**TRAVAIL À FAIRE:**
(A) Dans l'extrait sur le congédiement, de quelle date est la lettre qui met fin au contrat de l'intimée ?
(B) Rédigez la suite de l'extrait sur le congédiement, à partir de sa dernière phrase.

**EXTRAIT CHOISI:**
☆ ☆ ☆ ☆


[…]

[…] c’était entendu que si je la changeais de poste pour revenir à son autre poste, elle devait avoir huit semaines de… plus son dix mille (10 000) de bonus par année.

[31]        Or, la lettre du 30 novembre 2018 met fin au contrat de l’intimée sans mention d’un préavis et modifie unilatéralement et de façon substantielle les conditions essentielles du contrat de travail de l’intimée. C’est donc à juste titre que la juge de première instance conclut que l’intimée n’était pas tenue d’accepter ces modifications et qu’elle a fait l’objet d’un congédiement.

☆ ☆ ☆ ☆

**LISTING FOURNI:**
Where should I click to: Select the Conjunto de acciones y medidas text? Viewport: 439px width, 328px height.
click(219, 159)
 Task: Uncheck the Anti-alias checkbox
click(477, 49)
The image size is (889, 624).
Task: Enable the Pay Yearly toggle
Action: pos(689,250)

☆ ☆ ☆ ☆

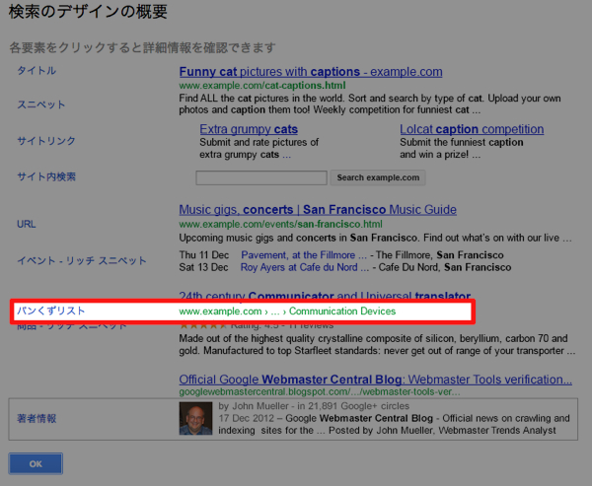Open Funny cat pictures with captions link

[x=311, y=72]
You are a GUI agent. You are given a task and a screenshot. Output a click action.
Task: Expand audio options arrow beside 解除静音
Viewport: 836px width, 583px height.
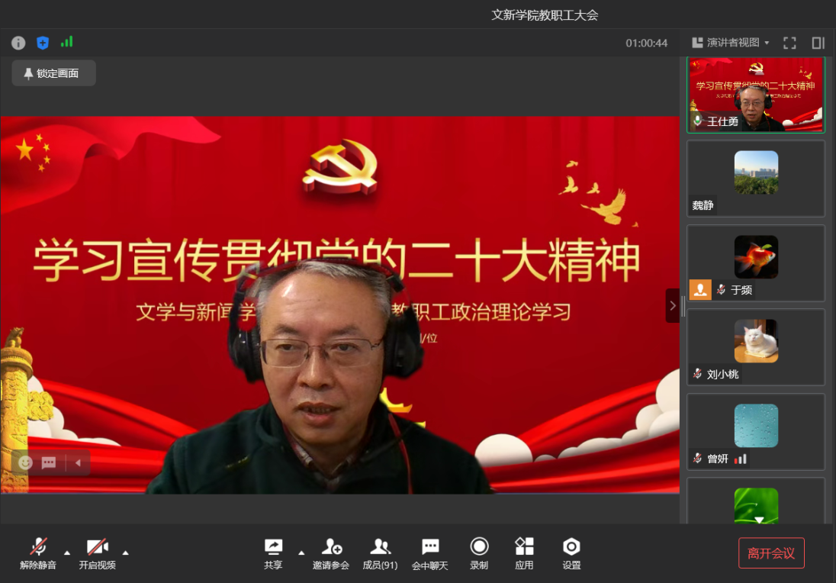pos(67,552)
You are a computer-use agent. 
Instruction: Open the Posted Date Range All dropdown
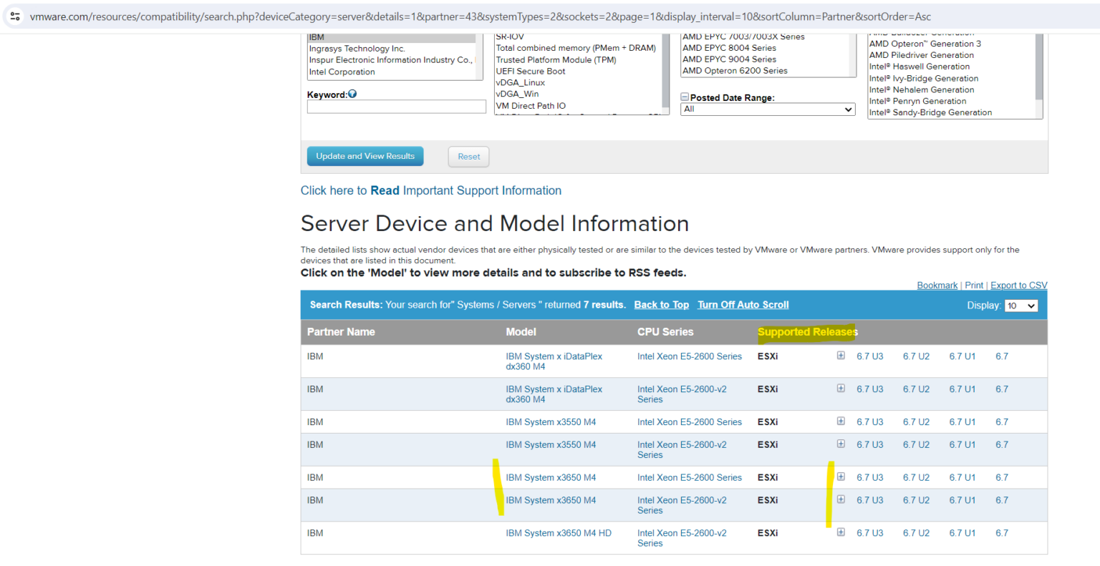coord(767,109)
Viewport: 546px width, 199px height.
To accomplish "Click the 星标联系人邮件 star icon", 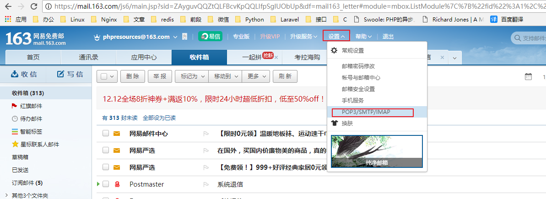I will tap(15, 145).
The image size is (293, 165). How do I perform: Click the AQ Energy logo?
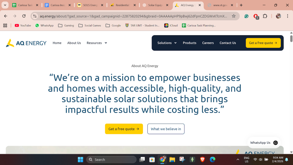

☆ ☆ ☆ ☆

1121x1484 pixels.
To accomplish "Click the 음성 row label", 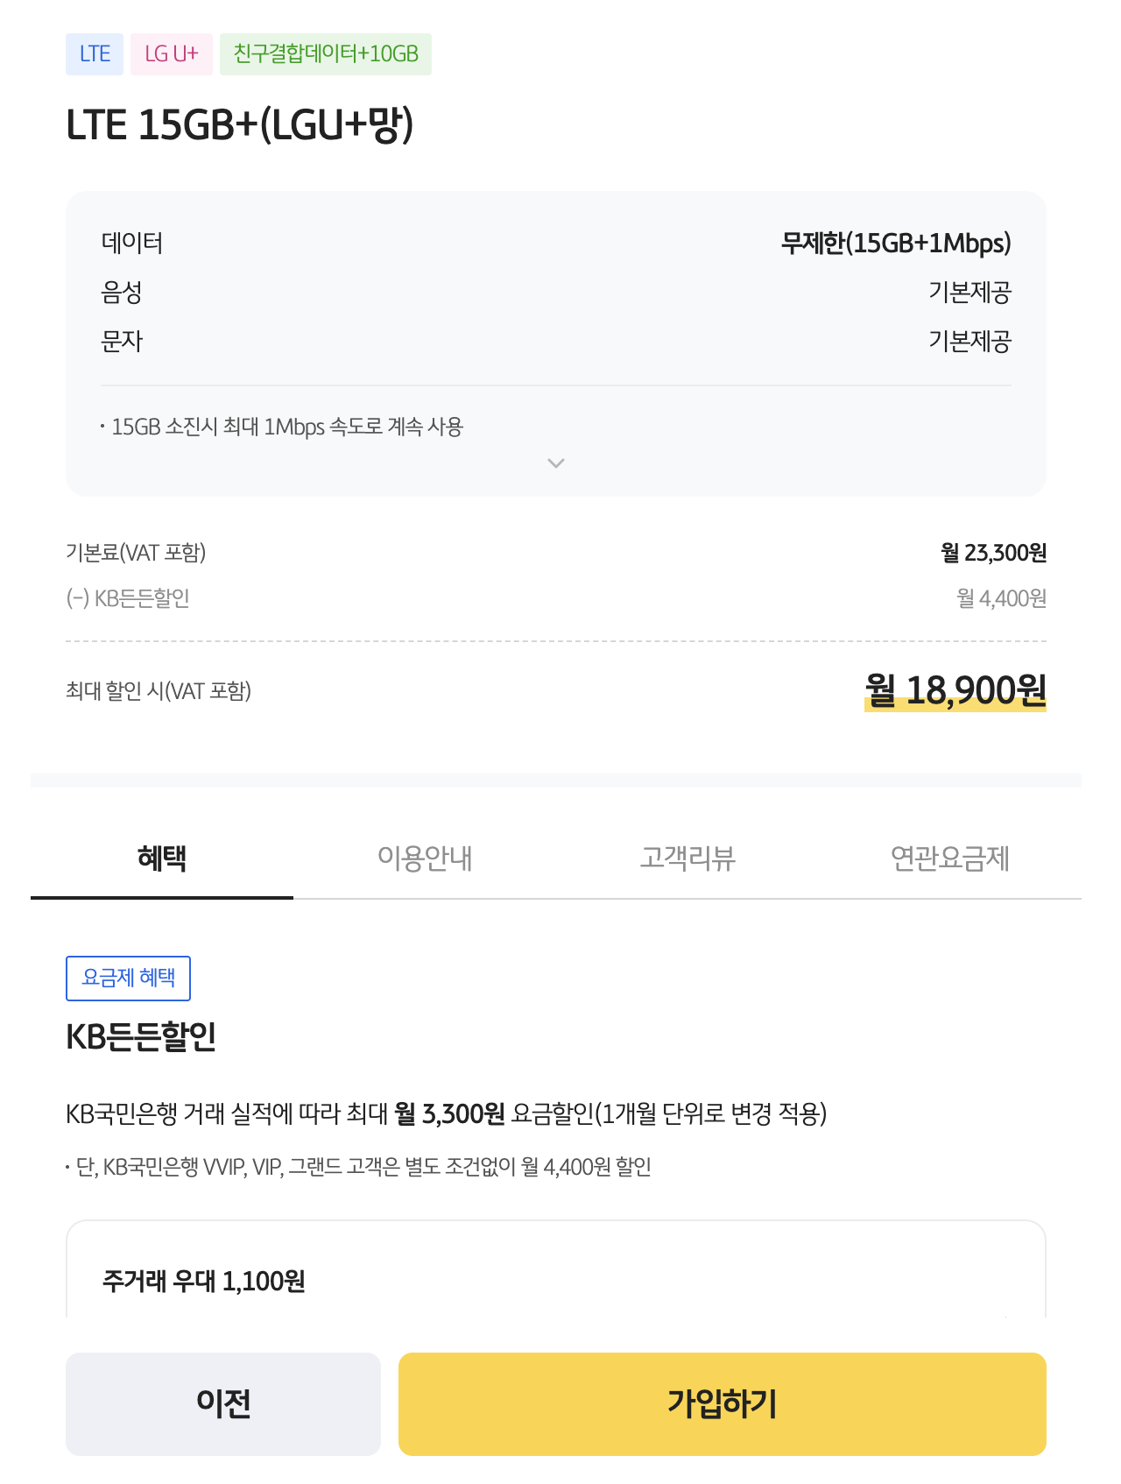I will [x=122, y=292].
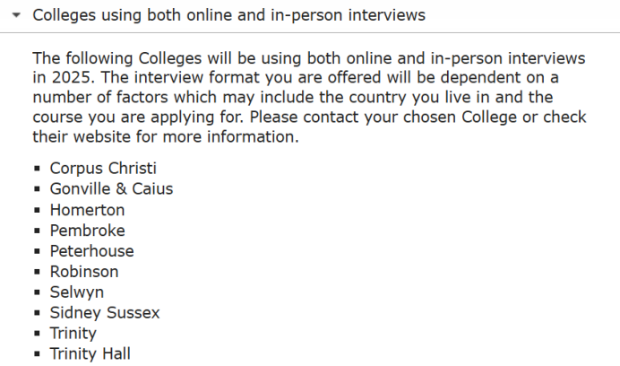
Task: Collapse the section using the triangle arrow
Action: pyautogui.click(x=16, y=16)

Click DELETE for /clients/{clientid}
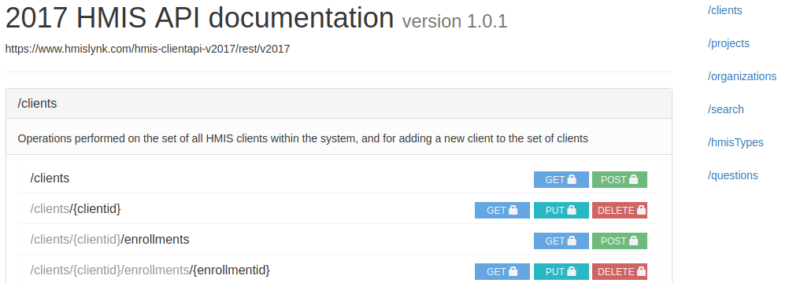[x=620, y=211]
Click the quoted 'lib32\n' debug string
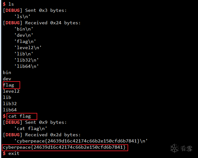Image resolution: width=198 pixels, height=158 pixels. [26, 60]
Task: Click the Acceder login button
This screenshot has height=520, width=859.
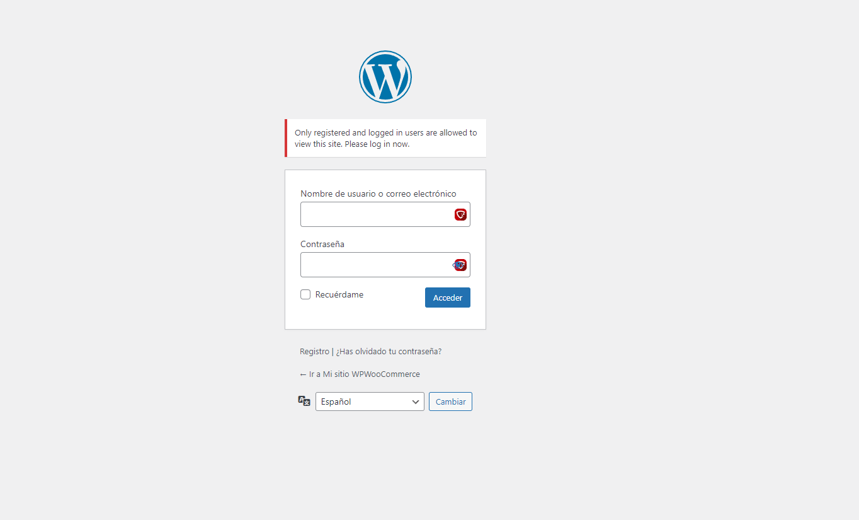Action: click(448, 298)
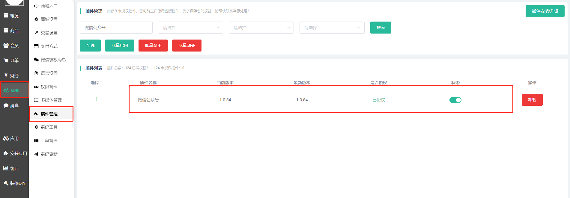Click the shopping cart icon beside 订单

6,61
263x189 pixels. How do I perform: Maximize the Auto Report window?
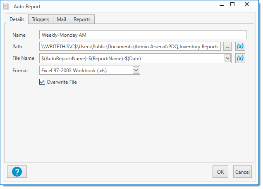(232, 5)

☆ ☆ ☆ ☆

**RÉPONSES À L'EXERCICE:**
(A) Elle est datée du 30 novembre 2018.

(B)
[32]       Par ailleurs, puisque la résiliation du contrat de travail sans préavis ne pouvait avoir lieu que pour un motif sérieux suivant l’article 2094 C.c.Q.[10], que ce soit dans le cadre d’un contrat à durée déterminée ou dans celui d’un contrat à durée indéterminée[11], l’appelante devait faire la démonstration « d’un manquement grave ou répété de l’autre partie à l’une de ses obligations »[12]. Or, l’appelante n’a jamais prétendu avoir résilié le contrat pour un motif sérieux. Il ne peut dès lors s’agir que d’un congédiement sans motif sérieux, comme l’a conclu la juge de première instance.

[…]

[33]       À cette étape, la juge devait déterminer la nature du contrat d’emploi. Or, tel que l’a souligné la Cour à plus d’une reprise[13], il n’est pas toujours facile d’identifier les critères juridiques permettant de distinguer le contrat à durée déterminée du contrat à durée indéterminée, surtout lorsqu’il comporte des clauses qui se rapportent aux deux catégories. Par ailleurs, la présence d’un terme ne suffit pas à transformer ce contrat en contrat à durée déterminée, surtout lorsqu’il accorde à l’employeur une faculté de résiliation moyennant préavis[14].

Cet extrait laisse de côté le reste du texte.